Schuerman, the blue-ribbon winner, placed a pair of blue, yellow and reddish-orange maracas, or rattles,
in the center of the table and small yellow sombreros on either side of the flower pots.
Another table exhibitor, Linda Hablitzel of Perrysburg, added blooming cacti as table accents on each
side of her imposing blue, yellow, red and orange arrangement of Mexican sunflowers, red and yellow
zinnias and salvia.

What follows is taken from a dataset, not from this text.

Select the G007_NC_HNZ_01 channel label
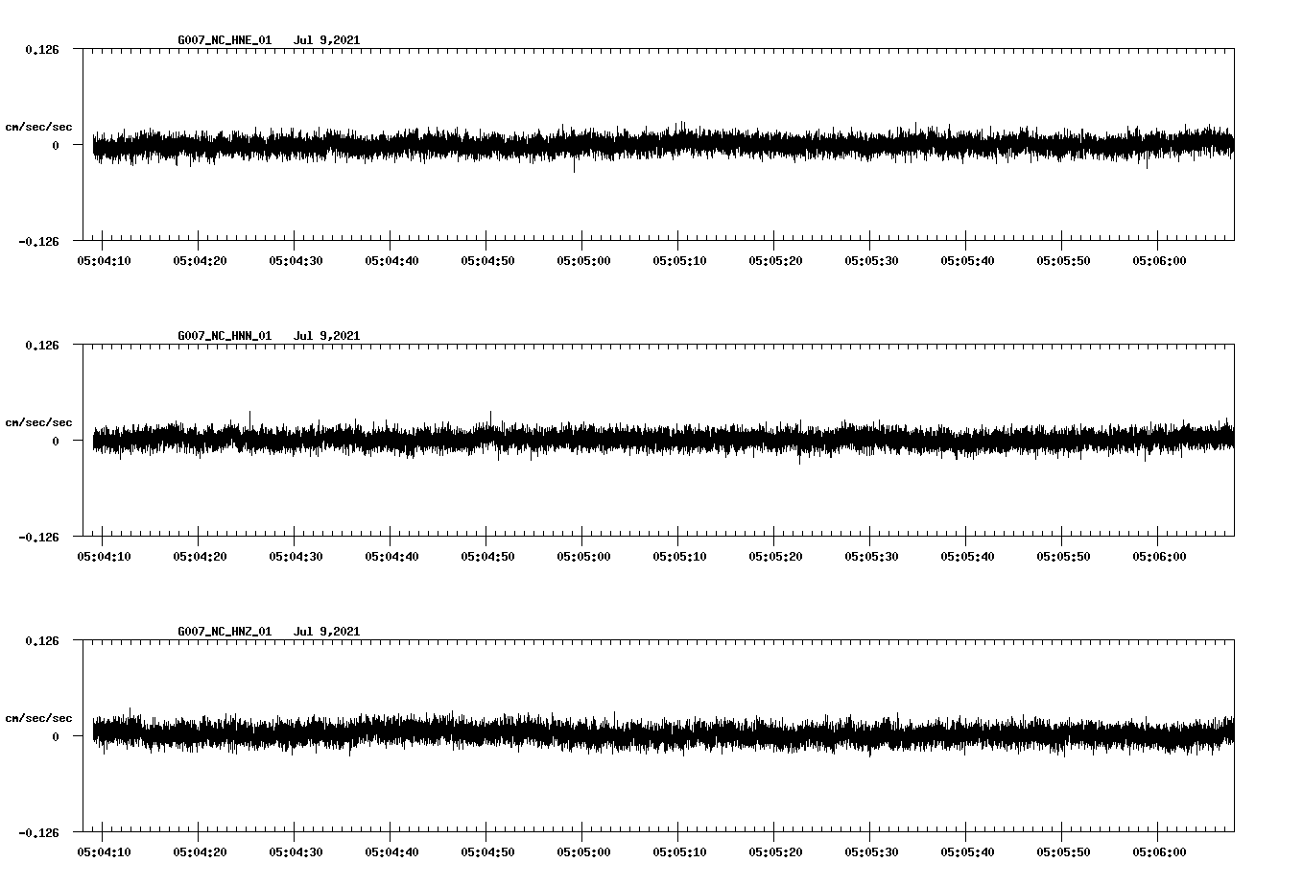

She added fun, multi-colored ceramic plates and bowls, plus ribbon-accented
margarita glasses.
Carol Kurfis, Bowling Green, had the winning wall niche, "Diamonds of South Africa." Judges
praised her "beautiful Hogarth curve" arrangement of rose colored zinnias, Queen Anne’s lace,
coral bells and euonymous in a gorgeously tall square pink glass vase.
Nelson took the blue in the folding niches, titled "Spain" and designated as religious designs.
Her exquisite calla lilies, hybrid lilies and hosta leaves in hues of pale pink, ivory and green against
a deep blue backcloth set off a stone cross with the carved legend "As for me and my house, we
shall serve the Lord."
Audrey Palumbo, well known for her gorgeous roses, included several Canadian white roses and one white
bloom significantly edged with rose red, twining around rugged, double wooden crosses in her niche with
a sea green leafy brocade backcloth.
Andrea Cromley won junior best of show for "Myanmar (Burma) Elephants." Her cute grey stuffed
baby elephant appeared to be roaming in a field of delicate statice, sage and fever few.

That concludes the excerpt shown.